Stadi moderni e show in MLS, ma l’Italia vince in cucina: “La pizza a 7 euro fuori da scuola era top”

Yeboah ha preso consapevolezza dei suoi mezzi, imparando dagli errori e dalle incertezze. E la testa, adesso, è tutta sul suo Minnesota e la MLS. “Qui vivono il calcio in modo diverso. Qui la spettacolarizzazione, l’intrattenimento, sono cose quasi prioritarie. Sono tanto avanti sotto questo punto di vista”. E aggiunge: Cara Italia, scusami, ma devo ammetterlo: le infrastrutture negli USA sono molto più avanti rispetto a noi. In Italia ci sono stadi dal fascino unico, storici. Ma non sono moderni come quelli in MLS. Penso che alcune attività che si svolgono qui, se adattate al calcio europeo, potrebbero tornare utili. L’episodio più assurdo vissuto in uno stadio? Contro il Seattle, nei playoff, il campo non mi è piaciuto perché era un manto sintetico. Era strano. Ma la tifoseria… ‘wow’. Era passionale, fantastica. Anche il LAFC ha uno stadio bellissimo”.

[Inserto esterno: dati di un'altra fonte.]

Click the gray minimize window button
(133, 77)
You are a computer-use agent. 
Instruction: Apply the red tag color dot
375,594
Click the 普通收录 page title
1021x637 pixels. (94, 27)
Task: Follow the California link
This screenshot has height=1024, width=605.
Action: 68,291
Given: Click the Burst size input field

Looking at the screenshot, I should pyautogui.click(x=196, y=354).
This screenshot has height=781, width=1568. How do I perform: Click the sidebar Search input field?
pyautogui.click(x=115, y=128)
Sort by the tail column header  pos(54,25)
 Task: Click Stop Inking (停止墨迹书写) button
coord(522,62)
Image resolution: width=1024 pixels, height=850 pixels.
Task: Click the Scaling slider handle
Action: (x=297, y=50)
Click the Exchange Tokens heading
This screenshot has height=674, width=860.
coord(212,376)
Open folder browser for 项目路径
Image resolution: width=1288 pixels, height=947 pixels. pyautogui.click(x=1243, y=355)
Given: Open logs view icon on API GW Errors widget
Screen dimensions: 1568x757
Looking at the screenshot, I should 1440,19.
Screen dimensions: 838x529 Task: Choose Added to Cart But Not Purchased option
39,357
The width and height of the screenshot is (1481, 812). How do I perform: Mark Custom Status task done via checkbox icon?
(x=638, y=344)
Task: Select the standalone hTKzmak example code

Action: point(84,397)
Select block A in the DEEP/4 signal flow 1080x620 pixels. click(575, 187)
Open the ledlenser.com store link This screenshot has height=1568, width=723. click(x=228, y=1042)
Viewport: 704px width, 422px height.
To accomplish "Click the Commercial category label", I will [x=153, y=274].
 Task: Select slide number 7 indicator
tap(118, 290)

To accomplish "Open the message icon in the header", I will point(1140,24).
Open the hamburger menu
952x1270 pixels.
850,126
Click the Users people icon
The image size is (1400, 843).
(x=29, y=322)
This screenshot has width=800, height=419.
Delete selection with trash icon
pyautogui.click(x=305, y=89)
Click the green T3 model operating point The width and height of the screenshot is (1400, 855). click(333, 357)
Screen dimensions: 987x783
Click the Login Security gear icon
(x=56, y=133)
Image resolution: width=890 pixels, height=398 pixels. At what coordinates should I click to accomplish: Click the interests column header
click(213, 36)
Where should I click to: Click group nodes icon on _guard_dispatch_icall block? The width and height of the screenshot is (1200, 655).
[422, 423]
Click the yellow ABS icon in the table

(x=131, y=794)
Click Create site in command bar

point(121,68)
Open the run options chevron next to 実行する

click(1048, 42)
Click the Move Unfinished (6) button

Viaggi, viaggi e ancora viaggi. “Non si tratta di fare un volo Roma-Londra che magari dura due ore o poco più. Qui magari i voli durano quattro ore o anche più. E il fuso orario non aiuta. Dal calcio alla vita di tutti i giorni. “I playoff? Sono un format interessante. Il cibo? Quante differenze”. Dice Yeboah: “Io e mio fratello quando siamo arrivati, dopo 9 ore di viaggio, cercavamo un posto per andare a mangiare perché in hotel era tutto chiuso. Siamo arrivati in questo ristorante… e non è andata bene (ride, ndr). Da lì ho capito che quando si parla di cibo, devi prestare molta attenzione. In Italia, con mio cugino, c’era la pizzeria accanto alla scuola. Con 7 euro prendevi della pizza che era buonissima. Qui invece no”. Tra il sogno della Premier League, le punizioni di James Rodriguez e la ricerca di una buona pizza, Kelvin Yeboah continua la sua scalata negli States con il suo Minnesota. Sempre con il sorriso e l’umiltà di chi sa che ogni traguardo, prima, passa dalle proprie responsabilità.